How it works: BLEURT uses BERT to extract feature vectors from an original sentence and its re-translation. A linear layer predicts their similarity.
- The researchers created a dataset of millions of sentence pairs. Each pair includes a sentence from Wikipedia and a version modified by randomly deleting some words and replacing others with similar ones.
- The researchers used BLEU and other techniques to estimate the similarity between these pairs.
- They pre-trained BLEURT to predict those measures of similarity.
- Then they fine-tuned it on a smaller set of human-annotated data to predict human similarity scores.
Results: The authors drew sentences from each of several datasets and created variations on them. BLEURT and BLEU ranked the similarity between each variation and the original, and the authors compared the Kendall Tau correlation, the percentage of pairs assigned the same order minus the percentage of pairs ordered differently, with the human ranking (which is given a score of 1.0). BLEURT achieved a Kendall Tau correlation of 0.338 while BLEU achieved 0.227 — a nice bump, although it leaves plenty of room for improvement.

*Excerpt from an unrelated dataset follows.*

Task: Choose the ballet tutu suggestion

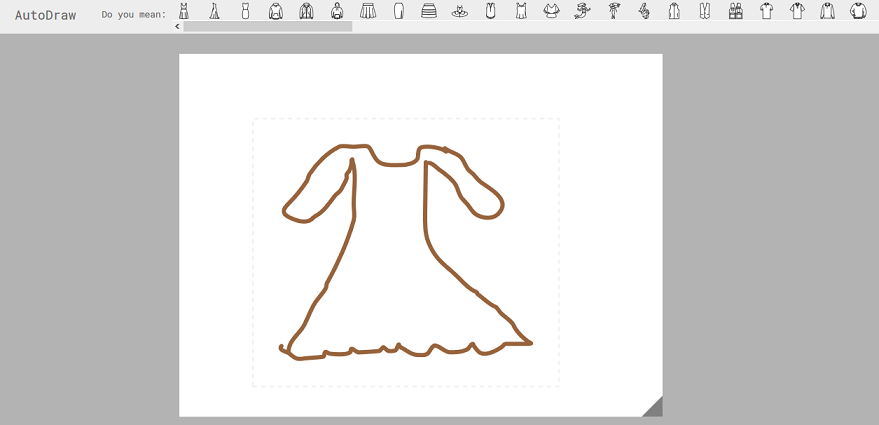Action: click(x=460, y=11)
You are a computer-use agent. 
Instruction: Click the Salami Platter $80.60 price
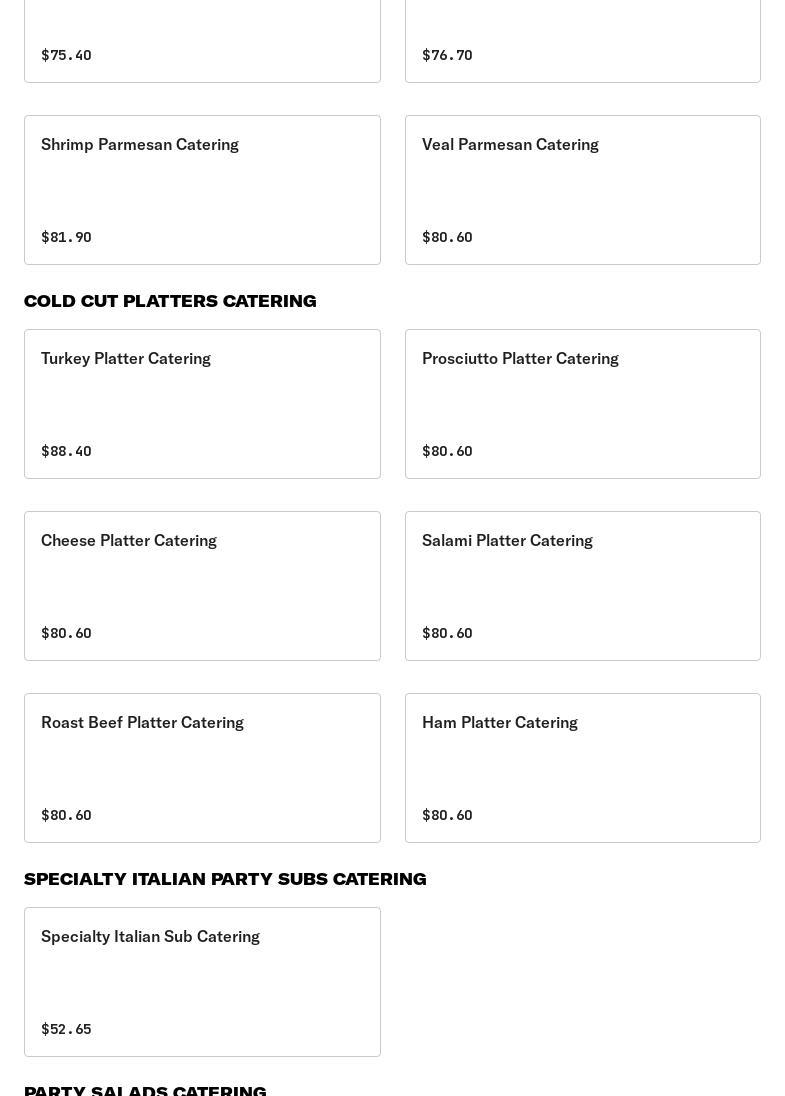[447, 633]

Why it matters: Language models have improved by leaps and bounds in recent years, but they still stumble over context. Better word choices could improve not only automatic translation but the gamut of language tasks including chat, text summarization, sentiment analysis, question answering, and text classification.
We’re thinking: BLEU stands for Bilingual Evaluation Understudy. BERT stands for Bidirectional Encoder Representations from Transformers. Does anyone know what BLEURT stands for?